— TESTO DI PARTENZA —
○ ○ ○ ○ ○

È un contesto fuori controllo, tant’è che in una via prossima al Centro, un ristorante inattivo da lungo tempo ha continuato a tenere occupata un’area stradale esterna sottraendo inoltre ben due parcheggi; solo in tempi recentissimi, la stessa poi è stata liberata.
Nei luoghi visitati, in diversi casi, sono state riscontrate situazioni che non attengono proprio a quella decenza che la zona migliore di Rimini meriterebbe e dovrebbe avere.
Sedie inutilizzate accatastate, tavoli sparsi a caso a locale chiuso o addossati al Teatro cittadino. Non sono neppure state risparmiate alcune aree verdi, se di verde si può parlare (!), adoperate per la collocazione smodata dei soliti tavolini, o anche di qualche loro residuo. Poi l’arredo fortemente disomogeneo che va dalle panche da osteria, a quello da giardino. Infine anche alcune delle piazzette sottratte al traffico, sono poi state sacrificate solo a queste esigenze.
Il contesto quindi si inquadra in una sensazione di degrado, che non fa altro che aggiungersi allo stato non proprio idilliaco in cui versano altre parti del Centro Storico, dimenticate ed escluse dalle mirabolanti qualificazioni narrateci.
Qualcuno dirà che è una situazione temporanea; ma si sa, nel nostro Paese queste finiscono poi per divenire definitive. E se prima dell’emergenza sanitaria si era raggiunto, a fatica, un certo decoro regolamentando il fenomeno nei centri urbani, oggi questo è stato di fatto cancellato.

○ ○ ○ ○ ○

— DATI RACCOLTI —
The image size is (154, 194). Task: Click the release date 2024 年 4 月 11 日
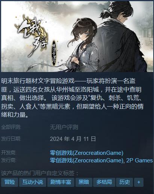(73, 139)
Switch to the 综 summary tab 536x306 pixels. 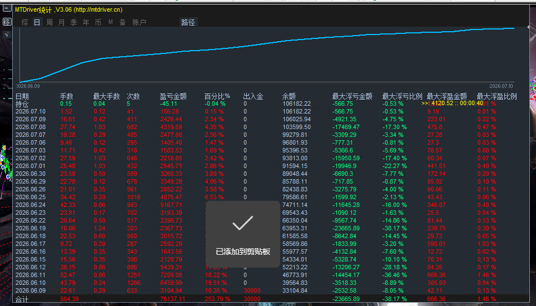click(x=24, y=22)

○ ○ ○ ○ ○

— COSA FARE —
Nel testo sul centro di Rimini, quanti parcheggi ha tolto l'area stradale occupata dal ristorante chiuso da tempo? Le righe dei dati raccolti vengono da un'altra fonte.

— RISPOSTA SCRITTA —
Due parcheggi.